July 9, 2008
Hadassah Hospital inspires bar mitzvah charity project
The 13-year-old Santa Barbara boy used the occasion of his bar mitzvah to raise several thousand dollars for a new high-tech medical tower at Hadassah Medical Center in Jerusalem that will help serve Israel, especially in times of crisis.
"This young man was amazingly generous.... You don't see that in a young person today that often," said Cheryll Welkowsky, co-chair of Hadassah Southern California's Northern Area Resource Center and former president of the Santa Barbara Hadassah group.
As part of his bar mitzvah project at Santa Barbara's Congregation B'nai B'rith, Michael was asked to donate 10 percent of his bar mitzvah money to charity, as well as keep up with current events.
In January, Michael picked up his mother's Hadassah bulletin, and an article on Edward and Dorothy Caplan's gift caught his attention. The Santa Barbara couple had given $50,000 toward the Sarah Wetsman Davidson Tower at Hadassah Hospital and challenged the community to match their donation.
Among the factors that encouraged Michael to take on the medical center as a charitable cause included its regular treatment of terror victims, its commitment to treating patients despite their inability to pay and its reputation as a research hospital.
"It seemed like a very good cause," said Michael, who will be an eighth-grader at La Colina Junior High in the fall.
Charitable giving is a regular family affair for the Feldmans. Michael's parents, Phillip Feldman, a satellite systems performance analyst, and Raya Feldman, a statistics and applied probability professor at UC Santa Barbara, hold an annual tzedakah roundtable each December, during which Michael and his 16-year-old sister, Ellen, help determine the course of the family's charity dollars.

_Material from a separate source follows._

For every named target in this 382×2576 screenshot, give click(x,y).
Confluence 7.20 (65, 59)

The family donates to 40 organizations annually, and the list changes slightly every year, Phillip Feldman said. Over the years, the Feldmans have made donations to organizations such as the Anti-Defamation League, American Israel Public Affairs Committee, Zionist Organization of America and the Southern Poverty Law center.
Since Michael has had a hand in determining his family's tzedakah over the last three years, he's taken the charitable message to heart. Instead of following the 10 percent guideline set forth by his cantor, Mark Childs, the Santa Barbara youth decided he would donate all of his bar mitzvah money to the new Hadassah tower.

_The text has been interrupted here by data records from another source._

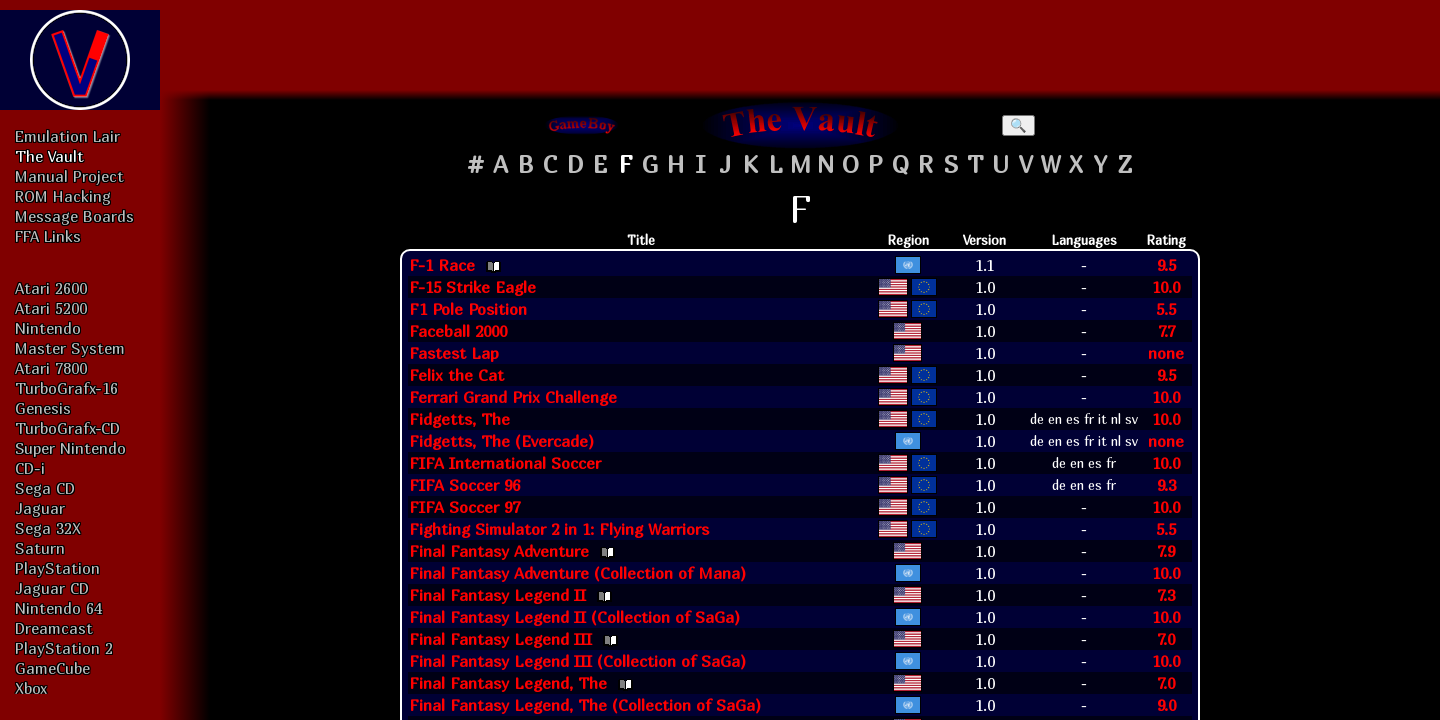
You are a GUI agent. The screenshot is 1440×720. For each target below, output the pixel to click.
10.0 (1166, 287)
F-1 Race (442, 265)
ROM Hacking (63, 196)
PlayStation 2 (64, 648)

His sister did a similar thing for her bat mitzvah, donating her money to OneFamily Fund to help pay for an Israeli girl's bat mitzvah.
Michael and his parents made inserts for his bar mitzvah invitation that requested each guest send a check to Hadassah in place of a gift. Since his March bar mitzvah, Michael has gathered almost $3,800 in donations from family and friends, both Jewish and non-Jewish.
"I was surprised," Michael said. "We raised more than I expected."
The Sarah Wetsman Davidson Tower, which will be dedicated in 2012, will include 500 hospital beds, 20 operating rooms and a 50-bed intensive-care unit. In addition to a modern heart institute, the tower will feature gene therapy, advanced imaging in operating rooms, robotics and computer-guided surgery, cutting-edge monitoring and telemedicine. Two floors located underground can be transformed quickly to accommodate 400 hospital beds in a time of crisis.
So far, Santa Barbara Hadassah has raised $101,000 for the project, and Michael's donation ranks as the 10th largest donation for the chapter, Welkowsky said. In total, Hadassah has raised $190 million toward the new tower.
Although Hadassah is a woman's organization, it has more than 30,000 men who are involved as associates, whose enrollment fees have created an endowment fund of more than $9 million for Hadassah Medical Organization operations. (Associates can be of any age, including newborns.) The organization has made Michael an associate member because of his fundraising efforts.
When Edward and Dorothy Caplan heard about Michael's fundraising effort, they made sure to attend the bar mitzvah. Michael said he was happy to meet them.
"My bar mitzvah was definitely the best day of my life so far," Michael said. "My haftarah portion was from Jeremiah, who taught us about things like social justice and helping others. Doing a project like this helps to put those ideas into action."